Many More Animals at Inokashira Park Zoo!!


(March 4, 2008)


The domestic frogs have been already here.

Beautiful water plants in the tank.All kinds of fresh water fish, amphibians and aquatic insects are exhibited in the Aquatic Life House of Inokashira Zoo. Inokashira Zoo is specializing in indigenous species of Japan. The zoo has joined the program 2008 – Year of the Frog to protect domestic frogs, but conservation of the frogs is not the new project for Inokahira Zoo.

Unfortunately in Tokyo, local amphibians are diminishing. The sewage from the drain contaminates their habitats. Wetlands are disappearing by expanding residential area. The zookeeper, Hiroshi Arai also pointed out another reason of disappearing aquatic creatures. that brooks and streams which connect to wetlands and small ponds are cut off.

Mr. Arai. The rearing room, not opened for public, is full of frogs and newts.

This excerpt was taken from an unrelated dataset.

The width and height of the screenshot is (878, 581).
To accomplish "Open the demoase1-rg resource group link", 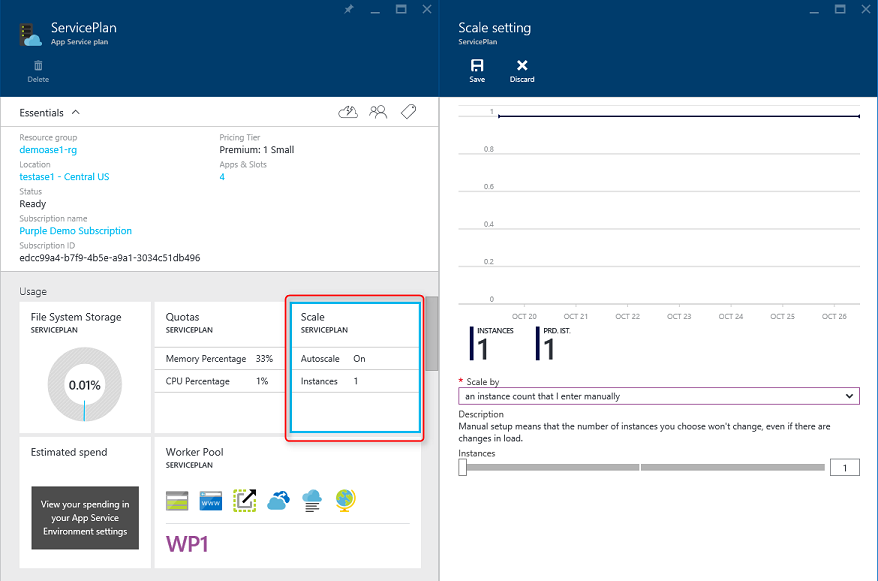I will pyautogui.click(x=48, y=149).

Frog, amphibian and water insect move to another place for mating, laying eggs or looking for more suitable habitat. But it is very hard for them to move from one wetland to another”, said he.

Could frog be drowned?

Eastern-Japanese Common ToadTo participate the project of 2008 – Year of the Frog, Inokashira Zoo has been breeding and rearing the Wrinkled Frog (Glendirana rugosa) and the Japanese Fire Belly Newt (Cynops pyrrhogaster).

The Wrinkled Frog is easier to rear in a captivity because they don’t take a big jump. The zoo has more than 200 frogs, which have left water to land after growing legs from tadpoles.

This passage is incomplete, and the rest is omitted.